Repeat every one of the entries below word for word, and leave the pictures out of your answer.
═════ Records shown ═════
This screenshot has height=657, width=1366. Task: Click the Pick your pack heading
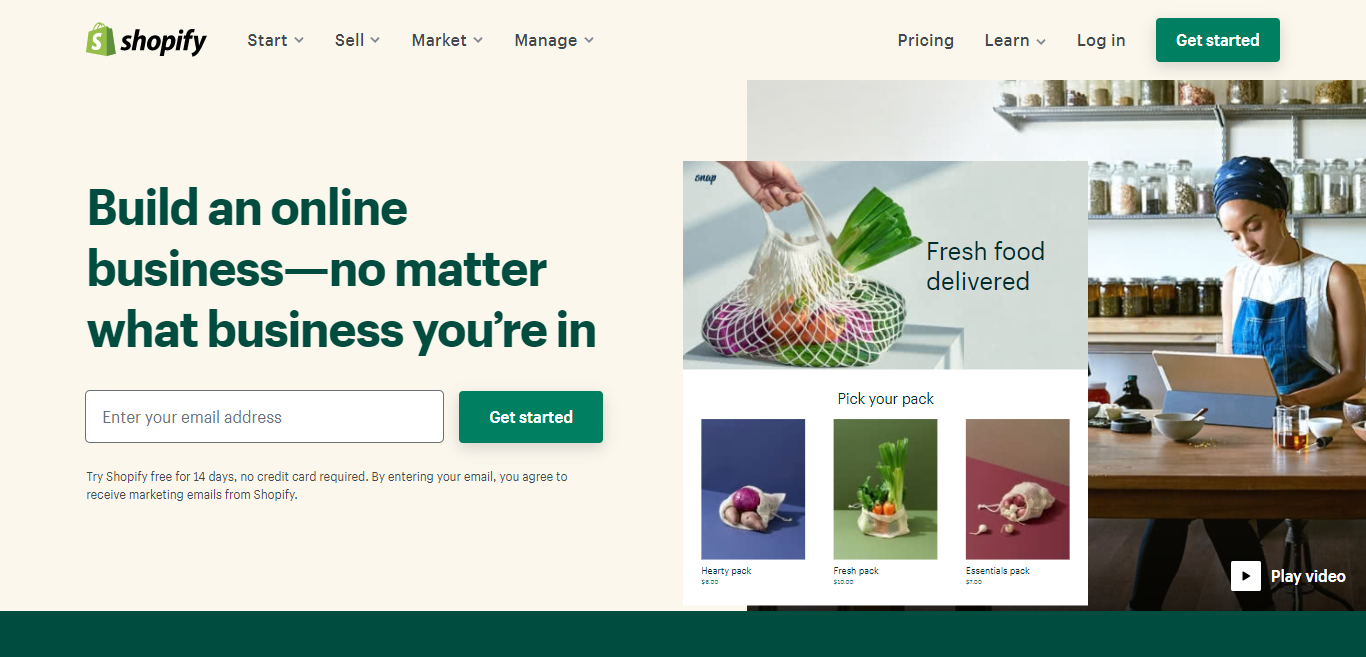885,399
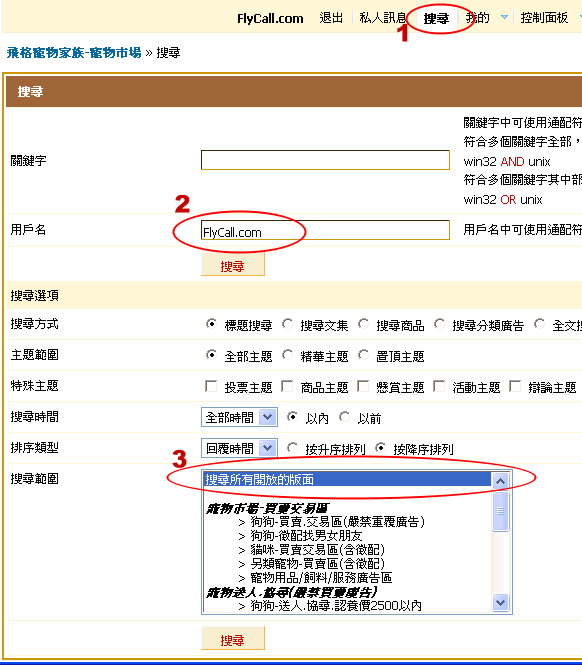Open 私人訊息 in the top menu
The height and width of the screenshot is (665, 582).
pos(383,18)
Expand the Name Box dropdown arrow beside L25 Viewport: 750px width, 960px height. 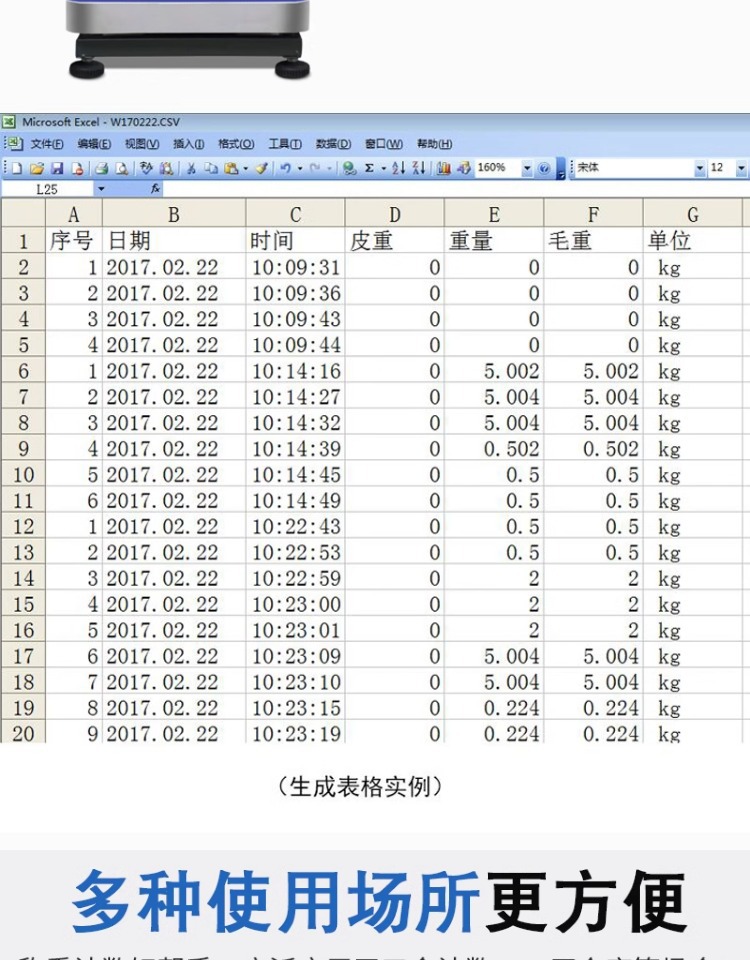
═════
Answer for the task
This screenshot has height=657, width=1366. Task: Click the Pick your pack heading
885,399
Open 私人訊息 in the top menu
The height and width of the screenshot is (665, 582).
pos(383,18)
Expand the Name Box dropdown arrow beside L25 Viewport: 750px width, 960px height. 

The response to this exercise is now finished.